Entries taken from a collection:
● ● ●

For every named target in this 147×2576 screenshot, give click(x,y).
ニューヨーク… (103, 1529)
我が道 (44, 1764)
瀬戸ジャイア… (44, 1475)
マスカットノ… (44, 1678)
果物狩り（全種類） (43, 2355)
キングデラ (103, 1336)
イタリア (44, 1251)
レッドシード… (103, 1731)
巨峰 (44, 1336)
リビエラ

● ● ●

WHAT YOU HAVE TO DO: Every entry above has to be returned exactly as written.

TASK RESULT:
For every named target in this 147×2576 screenshot, give click(x,y).
ニューヨーク… (103, 1529)
我が道 (44, 1764)
瀬戸ジャイア… (44, 1475)
マスカットノ… (44, 1678)
果物狩り（全種類） (43, 2355)
キングデラ (103, 1336)
イタリア (44, 1251)
レッドシード… (103, 1731)
巨峰 (44, 1336)
リビエラ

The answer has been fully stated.